Chicken samosa is an yummy iftar snack, crispy outside and mouthwatering chicken filling inside. The delicious chicken samosa recipe along with homemade samosa sheets.
Take a pan and add 200 g of boneless chicken, 3 pinches of turmeric powder, 1/2 teaspoon of salt, and 1 tablespoon of ginger and garlic paste.
Also, add 1 tablespoon of oil and 1/2 cup of water and mix well.
Stir occasionally and cook until the water gets evaporated.
Dry completely and switch off the fire.
Let it cool, now shredded the chicken pieces and take them to a plate.
Set aside and let’s move to the next process.
Heat a pan over a medium flame and add 1/4 cup of butter.
Add 1/2 cup of carrot and 1/4 cup of green peas.
Fry for a minute over medium to high flame.
The veggies should be crunchy, do not over-fry them.
Add shredded chicken stir & fry for a minute.
Add 1/4 cup of chopped onions and 1/4 cup of coriander leaves mix well.
Add 1/2 teaspoon garam masala powder, 1/2 teaspoon of salt, 1/2 teaspoon red chilli powder and1/2 teaspoon pepper powder.
Stir and fry for a minute.
Finally, add 1 tablespoon of lemon juice and mix well.
Switch off the fire and let it cool and set it aside.
Take a bowl and add 3 cups of plain flour, 1/2 teaspoon salt and 1 tablespoon of oil mix well.
Pour little by little water and make a smooth puri dough.
Knead the dough, cover and rest for 10 minutes.
Divide the dough into puri size balls.
Take one dough ball, sprinkle flour and roll as puri.
Similarly, roll the rest of the puris.
Take the first puri spread the oil, sprinkle flour and then place the second puri.
Repeat the same process and layer 5 of the puris.
Sprinkle flour on the last 6th puri and roll as thin chapati.
Heat the Tawa and place the chapati.
Just fry a minute on both sides over low flame.
Take it to a plate. Carefully separate the sheets without breaking them.
We can make 3 chapatis for this dough.
Cut the edges of the sheets.
Homemade samosa sheets /patties are ready to use or Can refrigerate in an air-tight container and can store for more than a week.
Apply plain flour paste fold, press and seal it one side.
Take the sheets into the fist a cone shape appears then stuff a spoon of chicken filling.
Apply maida mixture and carefully seal it.
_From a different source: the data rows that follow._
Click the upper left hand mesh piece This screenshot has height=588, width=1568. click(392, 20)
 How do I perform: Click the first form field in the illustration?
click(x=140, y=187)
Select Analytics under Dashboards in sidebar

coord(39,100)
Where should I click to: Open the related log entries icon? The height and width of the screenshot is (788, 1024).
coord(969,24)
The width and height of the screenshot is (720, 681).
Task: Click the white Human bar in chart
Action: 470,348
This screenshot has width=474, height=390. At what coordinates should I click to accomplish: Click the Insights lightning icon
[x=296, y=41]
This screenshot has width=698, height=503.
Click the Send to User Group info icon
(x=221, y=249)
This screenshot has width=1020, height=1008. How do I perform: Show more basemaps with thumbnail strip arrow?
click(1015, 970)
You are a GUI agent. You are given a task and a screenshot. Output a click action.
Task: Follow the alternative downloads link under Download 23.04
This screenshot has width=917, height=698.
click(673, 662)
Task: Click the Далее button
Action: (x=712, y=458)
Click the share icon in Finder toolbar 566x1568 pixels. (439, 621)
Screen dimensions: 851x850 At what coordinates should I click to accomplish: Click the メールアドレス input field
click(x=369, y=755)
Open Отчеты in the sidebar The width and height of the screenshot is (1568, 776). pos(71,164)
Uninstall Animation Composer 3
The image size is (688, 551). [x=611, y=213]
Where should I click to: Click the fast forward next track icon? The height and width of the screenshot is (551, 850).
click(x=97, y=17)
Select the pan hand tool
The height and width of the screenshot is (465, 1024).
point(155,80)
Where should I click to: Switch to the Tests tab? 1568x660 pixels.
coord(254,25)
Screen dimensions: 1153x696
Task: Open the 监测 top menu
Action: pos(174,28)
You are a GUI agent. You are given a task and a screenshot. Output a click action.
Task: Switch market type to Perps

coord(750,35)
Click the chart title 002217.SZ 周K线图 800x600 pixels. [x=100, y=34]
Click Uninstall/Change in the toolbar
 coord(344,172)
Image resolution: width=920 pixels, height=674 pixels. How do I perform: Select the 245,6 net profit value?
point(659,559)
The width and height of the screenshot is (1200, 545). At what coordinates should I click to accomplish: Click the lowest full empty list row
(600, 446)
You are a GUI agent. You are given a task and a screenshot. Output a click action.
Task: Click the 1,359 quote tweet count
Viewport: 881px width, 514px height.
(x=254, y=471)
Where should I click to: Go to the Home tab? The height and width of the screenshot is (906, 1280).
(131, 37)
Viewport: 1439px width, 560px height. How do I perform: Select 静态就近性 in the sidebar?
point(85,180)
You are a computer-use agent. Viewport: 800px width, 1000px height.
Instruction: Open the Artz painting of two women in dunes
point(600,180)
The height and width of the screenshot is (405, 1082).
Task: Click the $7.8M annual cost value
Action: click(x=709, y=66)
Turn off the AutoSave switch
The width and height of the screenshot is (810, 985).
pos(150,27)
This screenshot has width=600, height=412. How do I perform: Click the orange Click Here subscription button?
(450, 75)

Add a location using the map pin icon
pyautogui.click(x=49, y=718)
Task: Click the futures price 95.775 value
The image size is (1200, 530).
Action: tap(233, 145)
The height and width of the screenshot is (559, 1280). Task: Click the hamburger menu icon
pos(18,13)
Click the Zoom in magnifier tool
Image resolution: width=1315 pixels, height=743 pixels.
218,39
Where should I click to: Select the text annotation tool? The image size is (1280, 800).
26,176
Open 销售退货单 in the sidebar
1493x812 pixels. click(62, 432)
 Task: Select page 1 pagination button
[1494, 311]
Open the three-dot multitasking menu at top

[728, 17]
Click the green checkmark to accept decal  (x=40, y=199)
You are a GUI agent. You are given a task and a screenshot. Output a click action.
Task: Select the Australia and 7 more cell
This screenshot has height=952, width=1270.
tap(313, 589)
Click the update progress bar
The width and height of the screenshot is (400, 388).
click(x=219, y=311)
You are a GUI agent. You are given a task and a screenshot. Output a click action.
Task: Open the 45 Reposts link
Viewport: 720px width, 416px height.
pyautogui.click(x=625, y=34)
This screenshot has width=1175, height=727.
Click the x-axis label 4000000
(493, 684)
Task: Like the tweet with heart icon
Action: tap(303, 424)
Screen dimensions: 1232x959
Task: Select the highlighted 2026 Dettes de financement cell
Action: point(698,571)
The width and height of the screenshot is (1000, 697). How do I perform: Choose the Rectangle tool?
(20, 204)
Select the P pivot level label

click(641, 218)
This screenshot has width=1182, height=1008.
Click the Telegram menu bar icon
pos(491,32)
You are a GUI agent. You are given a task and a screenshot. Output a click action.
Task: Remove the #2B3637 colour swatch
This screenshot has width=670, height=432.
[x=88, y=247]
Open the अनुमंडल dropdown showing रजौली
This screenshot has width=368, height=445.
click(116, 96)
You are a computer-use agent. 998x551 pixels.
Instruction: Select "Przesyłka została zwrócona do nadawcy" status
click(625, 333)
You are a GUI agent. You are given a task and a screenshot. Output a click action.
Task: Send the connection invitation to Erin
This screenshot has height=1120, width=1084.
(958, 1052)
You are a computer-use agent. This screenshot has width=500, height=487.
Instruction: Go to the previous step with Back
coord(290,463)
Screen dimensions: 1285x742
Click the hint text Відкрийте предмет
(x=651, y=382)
Press corners, and dip into the flour mixture if there are any gaps in corners.
Let it dry for 5 minutes.
Heat oil over a medium flame. Drop the samosa in batches.
Flip and fry on both sides until it turns golden and crisp.
Remove it from the oil. Take into a serving plate or tissue.
Similarly, fry the rest of the samosa.
Fry 1 spring of curry leaves and 6 green chillies.
Crispy chicken samosa is ready, enjoy with fried curry leaves and green chillies.